Dive Brief:
- The Financial Accounting Standards Board on Wednesday took a step toward removing references to the discontinued London Interbank Offered Rate swap rate from its codification — the digitized authoritative source of generally accepted accounting principles — and replacing them with the Secured Overnight Financing Rate-based rate benchmark.
- The U.S. accounting standards setter staff recommended the change in a Wednesday board meeting, noting that maintaining the more than 100 references to LIBOR make the codification’s guidance less useful.

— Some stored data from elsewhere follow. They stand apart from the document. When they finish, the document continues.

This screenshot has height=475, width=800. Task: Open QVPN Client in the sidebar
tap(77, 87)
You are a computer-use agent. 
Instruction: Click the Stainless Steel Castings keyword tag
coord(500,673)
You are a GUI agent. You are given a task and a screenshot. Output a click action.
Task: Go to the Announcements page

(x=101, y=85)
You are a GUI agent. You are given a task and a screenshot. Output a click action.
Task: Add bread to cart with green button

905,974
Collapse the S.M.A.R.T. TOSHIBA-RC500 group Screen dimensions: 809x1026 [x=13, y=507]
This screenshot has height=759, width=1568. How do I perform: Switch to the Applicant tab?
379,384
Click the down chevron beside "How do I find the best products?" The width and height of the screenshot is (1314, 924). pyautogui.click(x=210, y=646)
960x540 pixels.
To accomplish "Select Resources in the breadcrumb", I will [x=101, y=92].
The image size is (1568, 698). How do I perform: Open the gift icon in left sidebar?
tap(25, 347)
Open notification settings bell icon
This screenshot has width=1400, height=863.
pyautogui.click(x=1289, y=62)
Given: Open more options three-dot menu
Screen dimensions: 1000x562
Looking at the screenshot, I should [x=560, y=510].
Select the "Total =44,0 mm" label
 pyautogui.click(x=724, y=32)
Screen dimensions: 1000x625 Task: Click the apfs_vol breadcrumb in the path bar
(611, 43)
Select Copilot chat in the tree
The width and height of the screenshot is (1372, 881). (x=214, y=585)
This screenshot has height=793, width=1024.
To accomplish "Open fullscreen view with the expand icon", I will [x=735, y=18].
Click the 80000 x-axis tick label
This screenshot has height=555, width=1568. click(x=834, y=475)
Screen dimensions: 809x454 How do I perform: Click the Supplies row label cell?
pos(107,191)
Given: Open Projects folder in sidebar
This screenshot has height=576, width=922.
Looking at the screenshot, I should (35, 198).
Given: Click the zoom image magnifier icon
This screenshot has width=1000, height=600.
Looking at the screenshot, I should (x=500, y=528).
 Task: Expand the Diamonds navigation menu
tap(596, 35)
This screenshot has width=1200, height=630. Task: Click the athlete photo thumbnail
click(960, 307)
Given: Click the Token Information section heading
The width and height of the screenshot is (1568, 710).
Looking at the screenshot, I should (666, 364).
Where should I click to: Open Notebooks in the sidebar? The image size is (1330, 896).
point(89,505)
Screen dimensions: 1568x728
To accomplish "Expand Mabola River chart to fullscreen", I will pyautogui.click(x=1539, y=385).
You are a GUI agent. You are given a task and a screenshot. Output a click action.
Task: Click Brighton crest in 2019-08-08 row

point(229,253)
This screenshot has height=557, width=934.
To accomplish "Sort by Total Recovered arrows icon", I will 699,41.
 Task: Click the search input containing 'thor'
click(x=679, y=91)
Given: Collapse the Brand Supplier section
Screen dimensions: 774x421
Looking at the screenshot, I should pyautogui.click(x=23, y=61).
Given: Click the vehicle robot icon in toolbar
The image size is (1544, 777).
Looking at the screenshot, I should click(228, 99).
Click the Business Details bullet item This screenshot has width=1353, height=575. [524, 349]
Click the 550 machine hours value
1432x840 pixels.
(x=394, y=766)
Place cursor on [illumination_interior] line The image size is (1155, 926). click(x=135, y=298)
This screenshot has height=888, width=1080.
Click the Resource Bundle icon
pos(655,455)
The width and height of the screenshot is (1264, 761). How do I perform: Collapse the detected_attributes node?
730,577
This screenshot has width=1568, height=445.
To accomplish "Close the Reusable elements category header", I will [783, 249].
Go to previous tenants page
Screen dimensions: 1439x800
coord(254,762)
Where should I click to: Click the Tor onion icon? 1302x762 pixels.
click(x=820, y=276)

- Board members, some referring to it as a “housekeeping” project that won’t change accounting practices, voted for a proposed standards update to be drafted with a comparatively short 60-day comment period. “The codification should be updated accordingly for references to LIBOR so [it] is reflective of changes already being captured in contracts in the global capital markets,” Board Member Joyce Joseph said during the meeting.
Dive Insight
LIBOR, once a vaunted floating interest rate benchmark for trillions of dollars in debt, has been phased out in recent years after being tarnished by a rate manipulation scandal. U.S. dollar LIBOR rates were discontinued after June of 2023, according to a JPMorgan report around that time.
Banks effectively stopped making new LIBOR loans in 2022 as they largely transitioned to using SOFR, CFO Dive previously reported. At this week’s meeting the board considered replacing the older benchmark references with generic rates or a mix but ultimately backed going with SOFR as the sole replacement.
It’s the most “expeditious and straightforward” option, Board Member Marsha Hunt said.
FASB has wrestled with the LIBOR phase-out before. In a 2018 accounting standards update, it included the SOFR overnight index swap rate as a benchmark for hedge accounting purposes.
The standards update noted that the Federal Reserve Board and the Federal Reserve Bank of New York were concerned about “the sustainability of LIBOR” and requested that the OIS rate tied to SOFR be considered eligible to be applied to hedge accounting, according to the Derivatives and Hedging (Topic 815) standards update.